The question on whether or not to expose explicit control to the application is debatable, and I have no strong opinion. However GL has shot itself in the foot numerous times by trying to "infer" too much about what the user is doing, to the point that there is no clear "fast path" any more... stupid subtle changes can cause chaotic performance. OpenGL 3.0 LM is *supposed* to fix that (by getting rid of and/or layering all of the cruft), but I have no idea if/when it is coming.
I disagree, the OS virtual memory is a totally different beast.
In CPU programs operate with raw addresses, so a dedicated hardware is needed in CPU to get around this and implement memory paging so that it was invisible for a running program.
Graphics aplications, however, use (relatively) high level API. They don't see any raw addresses, just some objects, like textures, framebuffers (we can ignore locking, as it's irrelevant for our discussion). This allows a 3D API to completely hide memory managment from user, in a purely
software way (unlike the OS virtual memory).
The only situation in which a dedicated hardware for paging might make a difference, would be related to granurality of the paging. In the software method (which has been available for ages), the granularity of swapped memory block is an entire texture. A dedicated paging hardware onboard the GPU could reduce the granularity to n*n pixel blocks. This would allow to upload, say, 1 GB texture, let it be swapped out, then render a scene that accesses only a tiny portion of this giant texture.

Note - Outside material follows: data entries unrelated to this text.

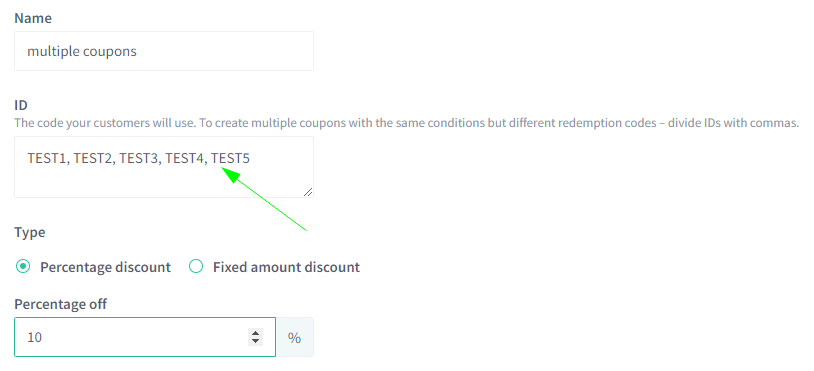814x371 pixels.
Task: Select the Fixed amount discount radio button
Action: [196, 267]
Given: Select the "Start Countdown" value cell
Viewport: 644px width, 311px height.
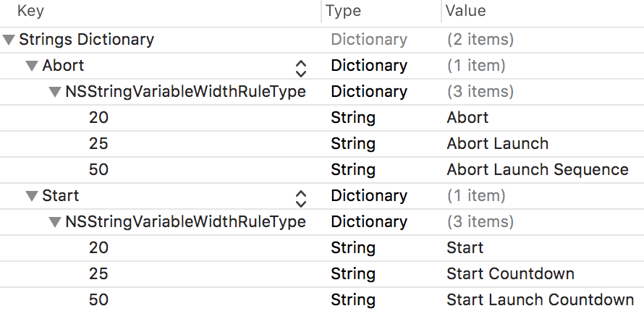Looking at the screenshot, I should (x=510, y=274).
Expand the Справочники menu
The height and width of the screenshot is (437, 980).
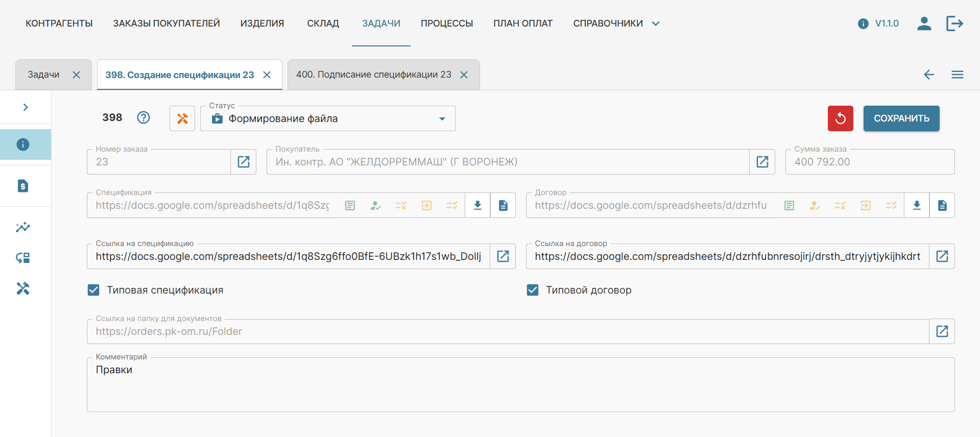(615, 23)
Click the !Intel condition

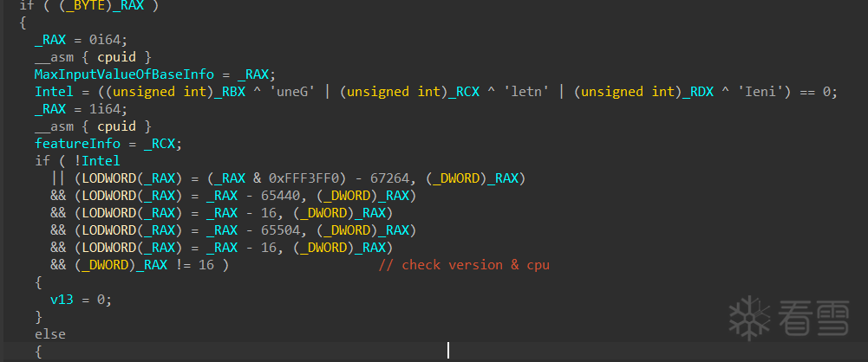99,161
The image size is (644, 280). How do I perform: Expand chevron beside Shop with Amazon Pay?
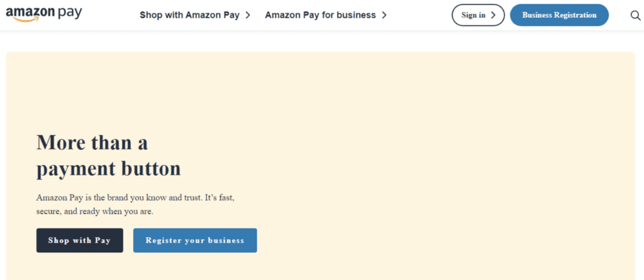coord(248,15)
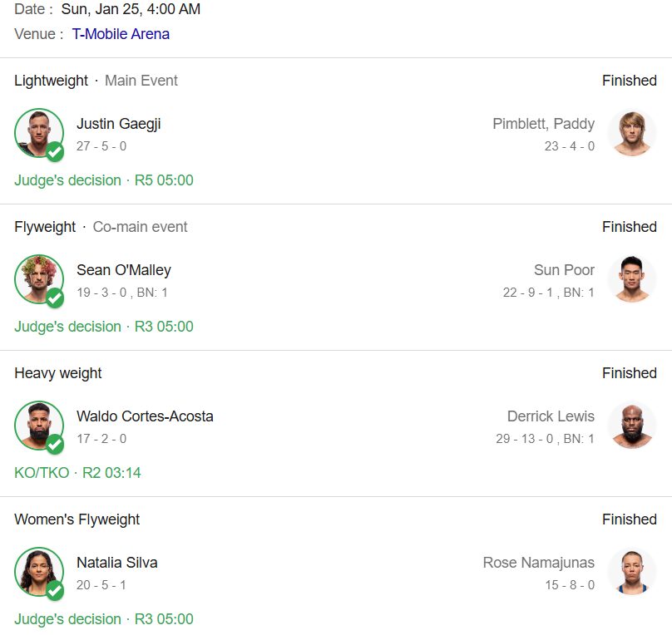Click Rose Namajunas's fighter photo
Screen dimensions: 672x635
pos(632,572)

However, this has already been done long time ago (so I still don't see what's so special about Vista's solution)
(quote from
http://www.thecomputershow.com/computershow/hardware/permedia3.htm)

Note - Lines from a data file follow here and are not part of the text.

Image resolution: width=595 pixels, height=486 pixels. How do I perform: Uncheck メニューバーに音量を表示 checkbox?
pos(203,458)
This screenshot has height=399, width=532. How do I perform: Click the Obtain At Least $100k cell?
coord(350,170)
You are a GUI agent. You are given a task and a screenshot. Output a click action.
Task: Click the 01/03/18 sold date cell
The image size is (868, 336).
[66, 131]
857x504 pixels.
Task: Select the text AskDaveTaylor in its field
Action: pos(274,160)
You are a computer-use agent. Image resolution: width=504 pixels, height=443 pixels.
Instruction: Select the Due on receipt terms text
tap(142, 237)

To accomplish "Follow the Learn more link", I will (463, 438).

Additionally, PERMEDIA 3 is expected to be the first graphics processor to offer Virtual Texturing - a capability that automatically manages optimal placement of textures in system and local graphics memory. The PERMEDIA 3 architecture incorporates a demand-page texture sub-system that causes a dedicated DMA unit to download 256x256 pages of textures to local memory when they are first accessed. This will allow software developers to straightforwardly load all textures into system memory, while the hardware autonomously maintains an optimal working set of texture pages cached in available local graphics memory for maximum performance. Virtual Texturing will allow execution of textures from system memory in PCI, as well as AGP systems, provides optimized use of backplane bandwidth and avoids local texture memory fragmentation through virtual to physical texture address mapping.